→ **YOUR GOAL**
Copy every line of text from the items below word for word, leaving out the pictures.
= = = = =
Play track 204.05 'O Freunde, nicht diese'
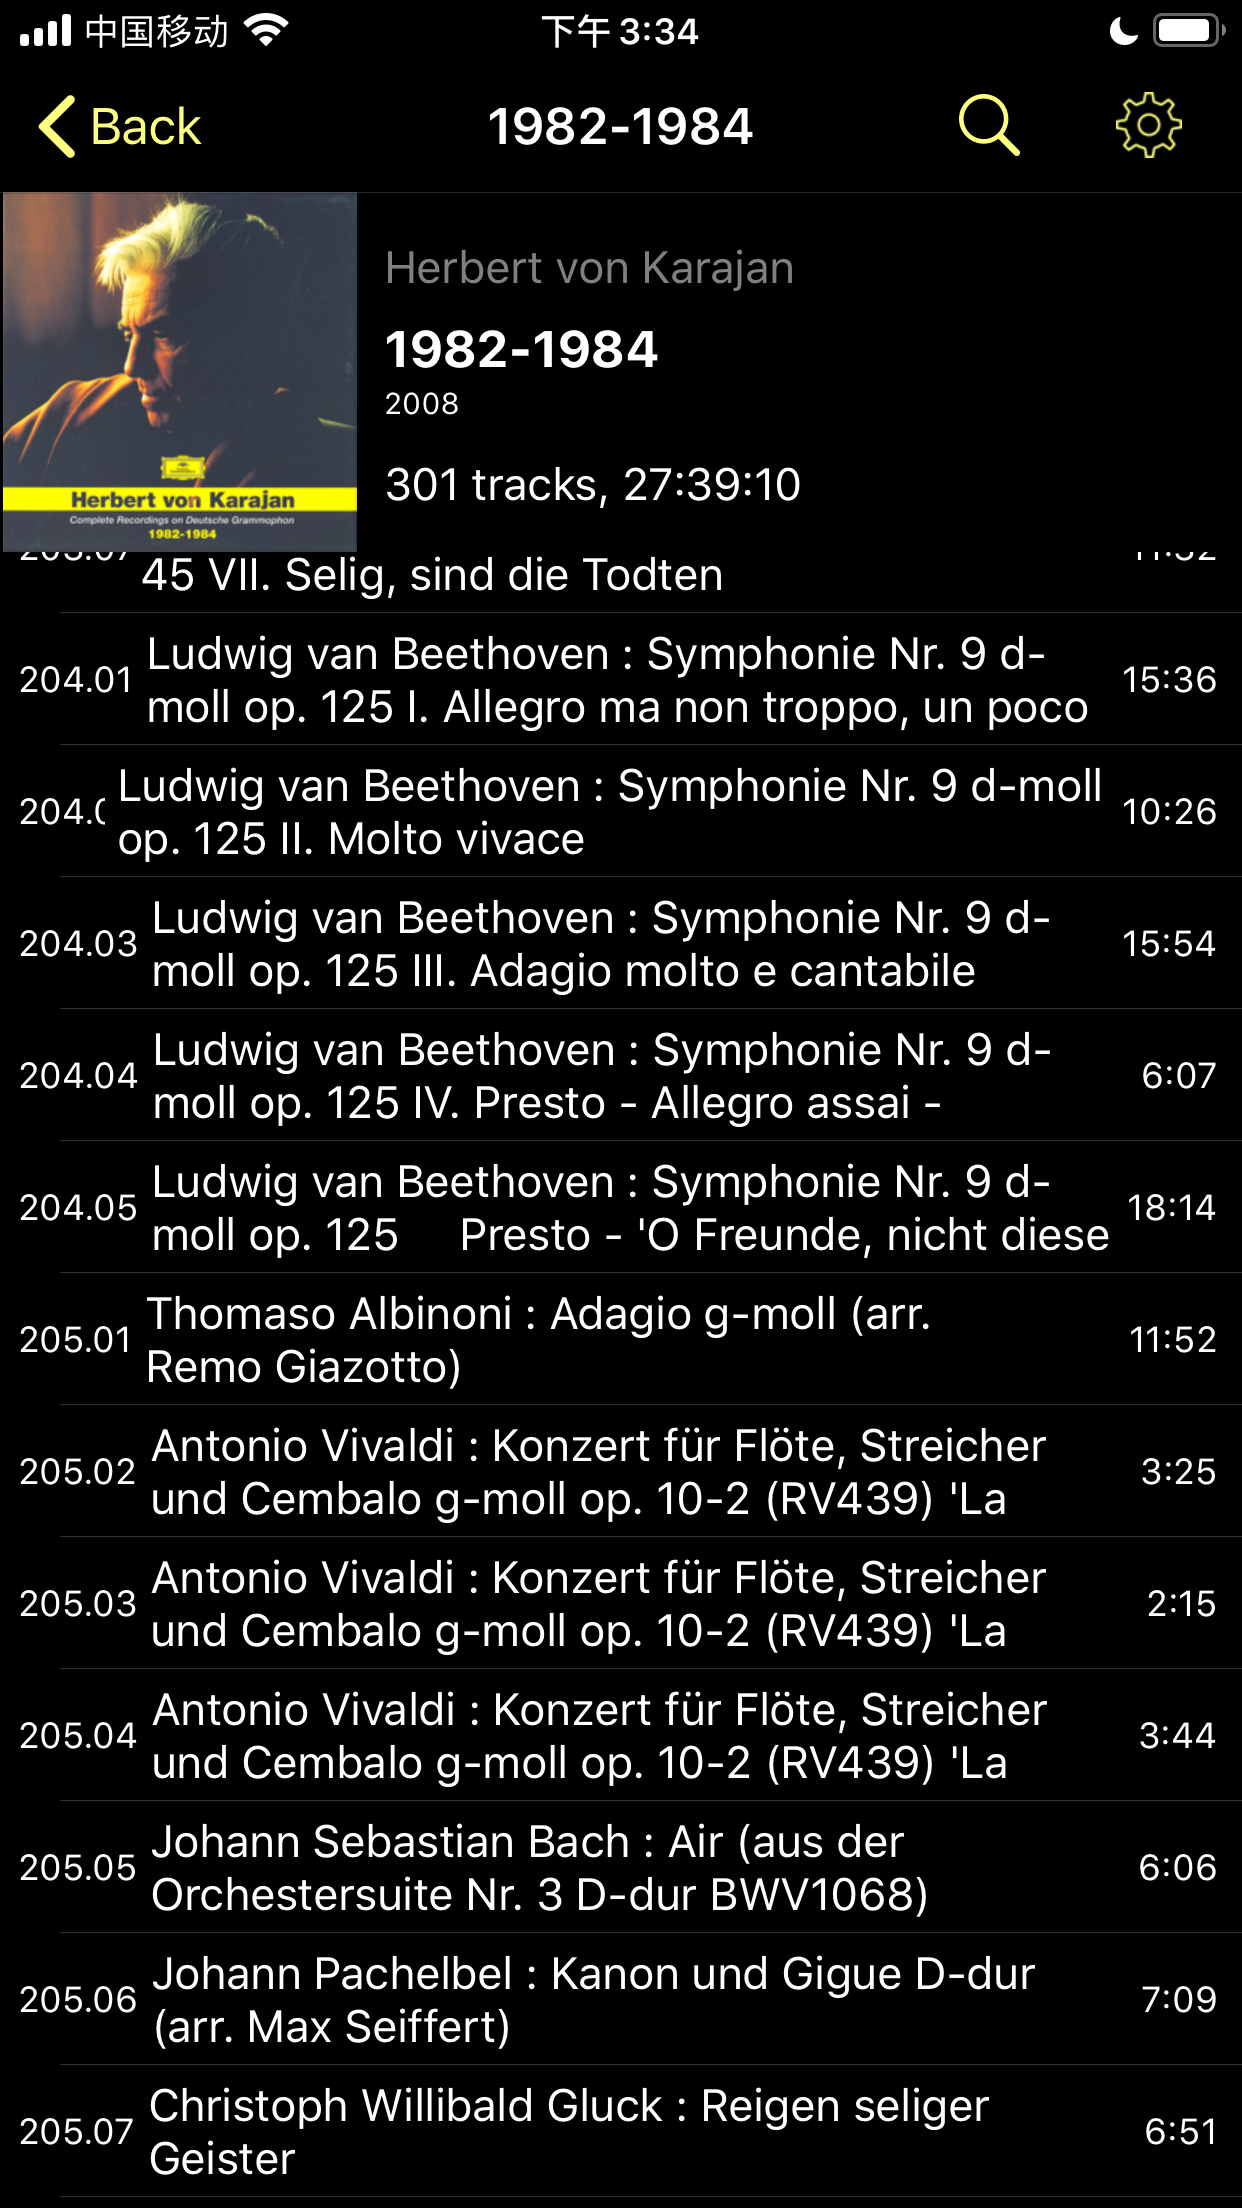The image size is (1242, 2208). [x=630, y=1208]
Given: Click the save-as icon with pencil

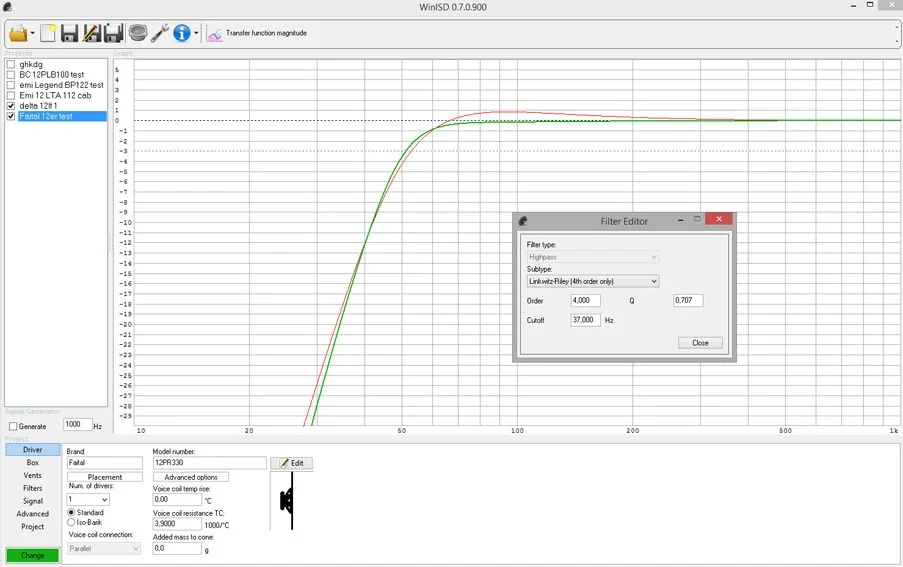Looking at the screenshot, I should click(x=91, y=33).
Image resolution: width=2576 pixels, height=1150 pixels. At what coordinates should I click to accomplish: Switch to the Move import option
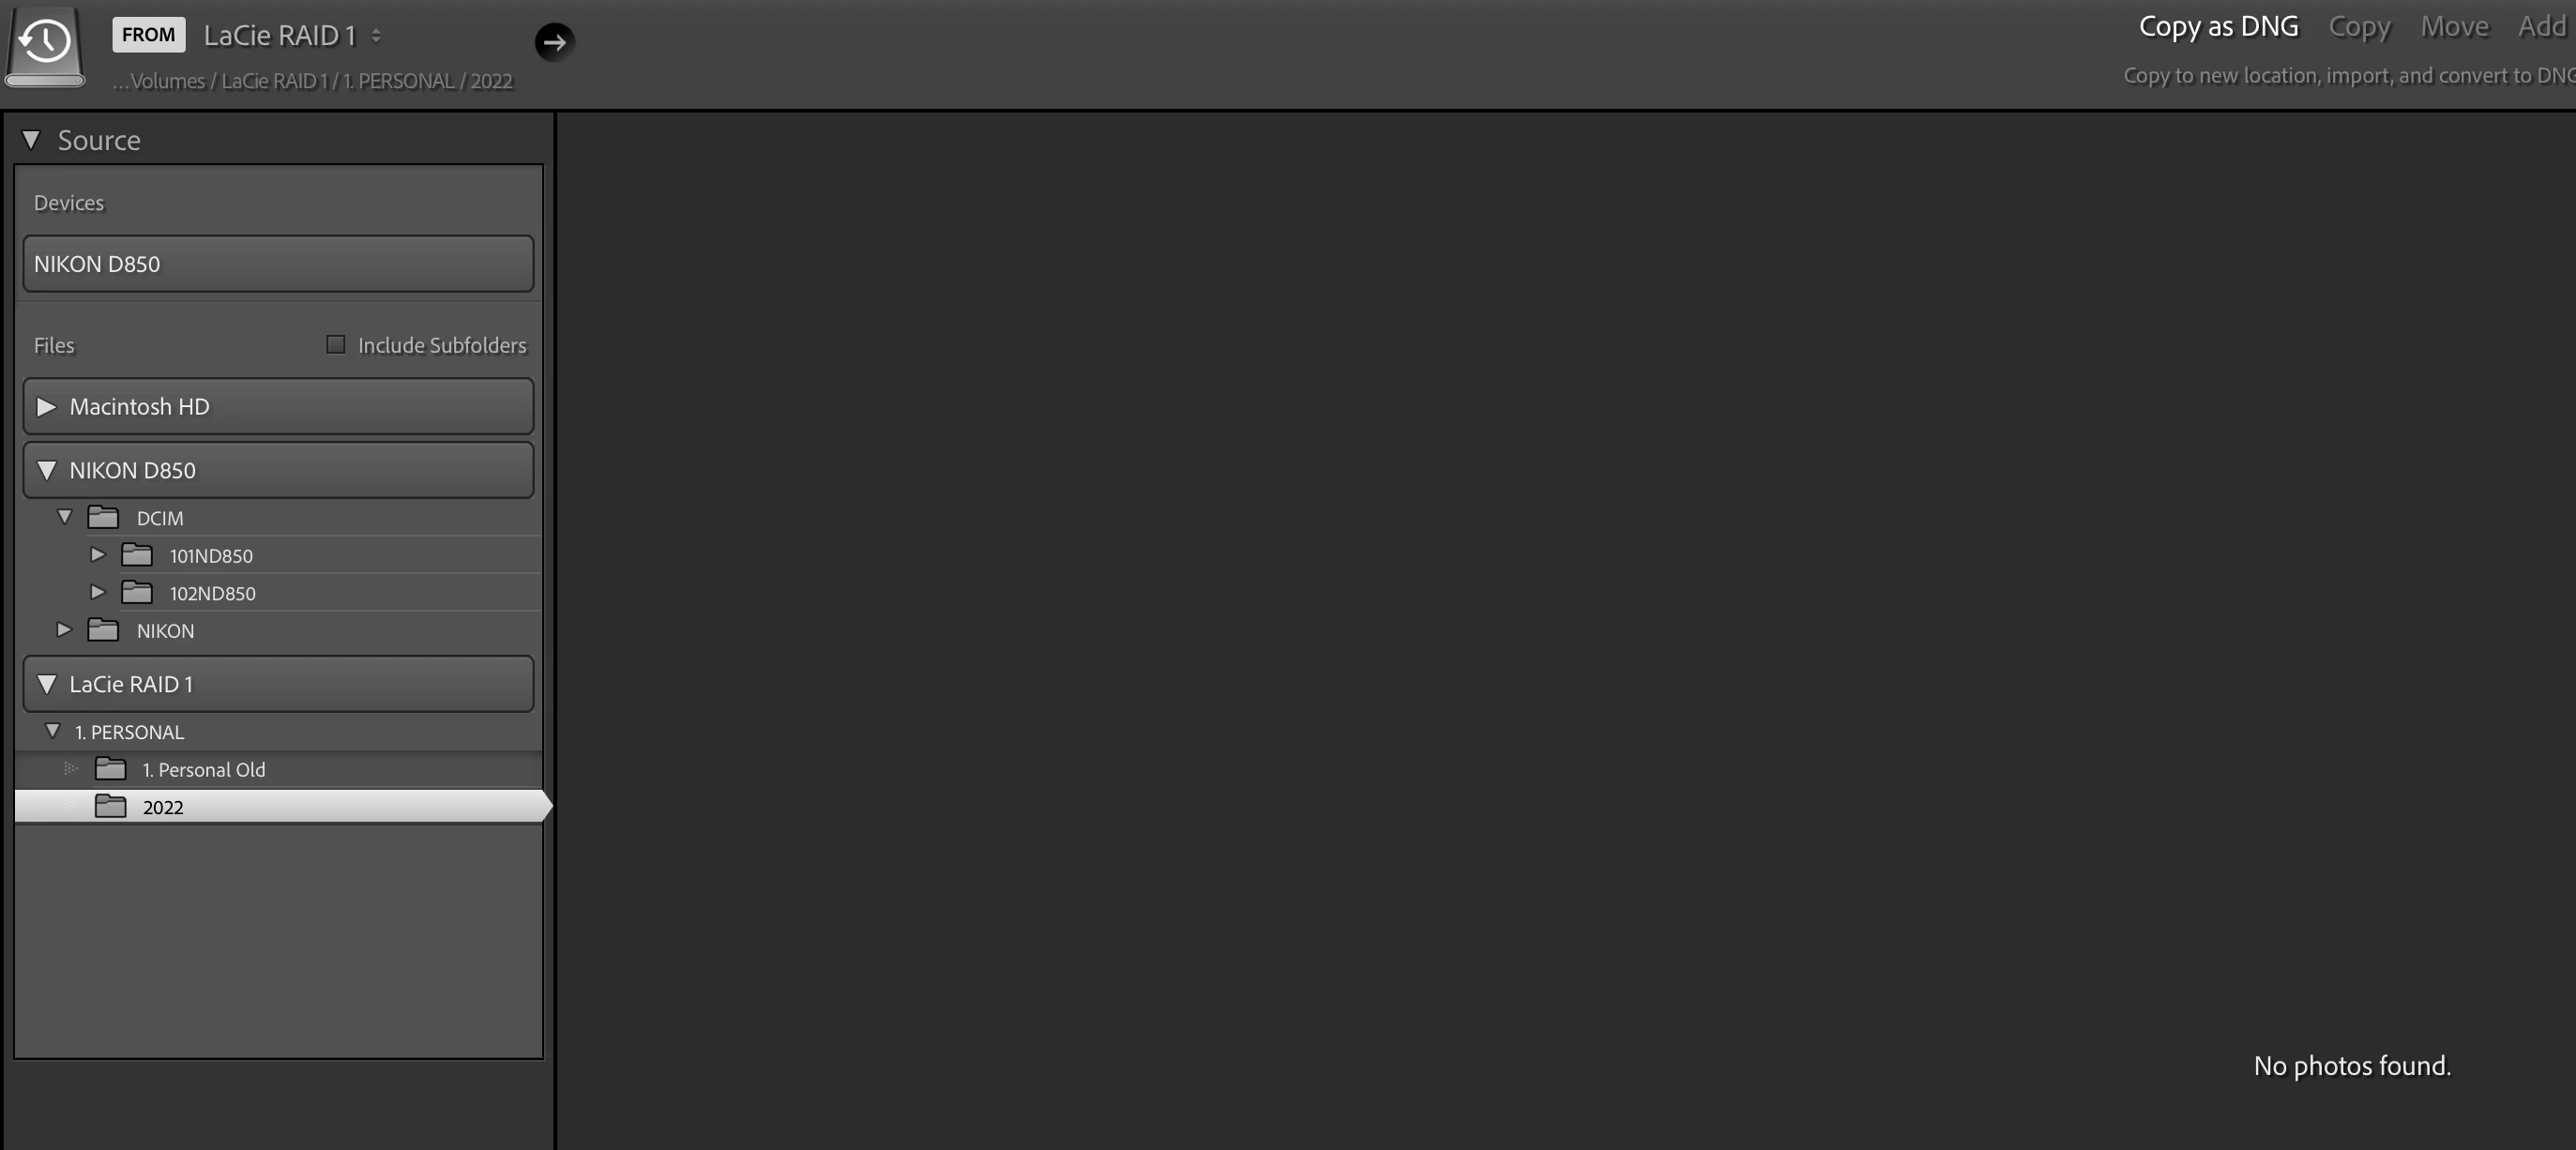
= = = = =
→ **SOLUTION BELOW**
Play track 204.05 'O Freunde, nicht diese'
The image size is (1242, 2208). [x=630, y=1208]
Given: Click the save-as icon with pencil

Looking at the screenshot, I should click(x=91, y=33).
Image resolution: width=2576 pixels, height=1150 pixels. At what coordinates should I click to accomplish: Switch to the Move import option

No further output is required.